Headlines: Glaxo Settles Cases with United States for $3 Billion

By Robert A. Schwartz

The media reported recently that the British drug company GlaxoSmithKline (“Glaxo”), the fourth largest drug company in the world, announced that it had agreed to pay $3 billion to settle United States government civil and criminal investigations into its sales practices for numerous drugs. Glaxo agreed to pay money to resolve these investigations into its illegal marketing practices, which included payments to doctors and manipulation of medical research to promote the drugs in question. Two points need to be made:
1. None of this money or any part of it will be used to compensate the seriously injured, innocent victims of the drug company’s illegal marketing practices; and
2. $3 billion is only 16.6 percent of Glaxo’s annual $50 billion revenue.

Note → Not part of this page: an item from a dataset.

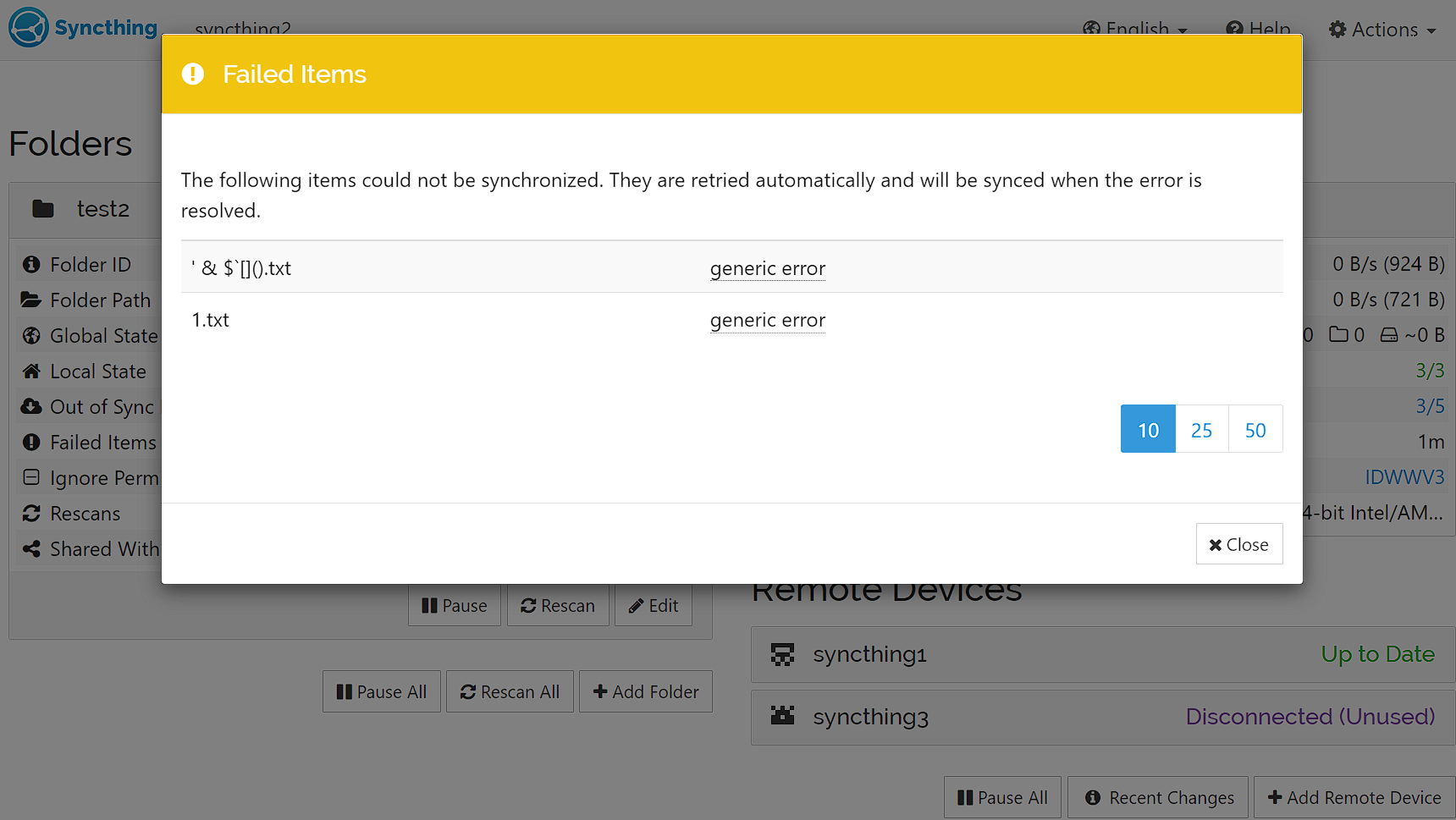Open the Help menu

tap(1260, 28)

Since $3 billion is such a small percentage of Glaxo’s $50 billion annual revenue, it is not likely to have any effect on Glaxo’s corporate culture. Then again, not much ever has or ever will. Glaxo is neither the first worldwide pharmaceutical company to get into this kind of trouble, nor is it Glaxo’s first time getting into this kind of trouble. And it will not be Glaxo’s last. Glaxo’s arrogant zeal to make $50 billion a year from one drug easily overrode any corporate conscience that ever may have existed.

These fines do not hurt the drug companies. Fines, like jury verdicts, do not affect their bottom line, and no one gets laid off or fired. Fines are just part of the way they do business. They push the ethics envelope as far as they can until they get caught; then they apologize, pay a fine and get right back to their kind of business as usual. They downplay and minimize their egregious conduct and get back on message as soon as possible. Bayer did this not too long ago when it was caught hiding scientific evidence from the FDA. That scientific evidence was a Canadian clinical study that found its potential blockbuster drug, Trasylol, could be linked to a higher risk of death than other drugs. When the study came to light, it moved the director of the FDA’s Office of New Drugs to state that the “FDA cannot identify a specific patient population where we believe the benefits of using Trasylol outweighs the risk.” Bayer explained away its conduct as “regrettable human error.” (See my blog post on Bailey & Galyen’s PINJURY.COM entitled Regrettable Human Error)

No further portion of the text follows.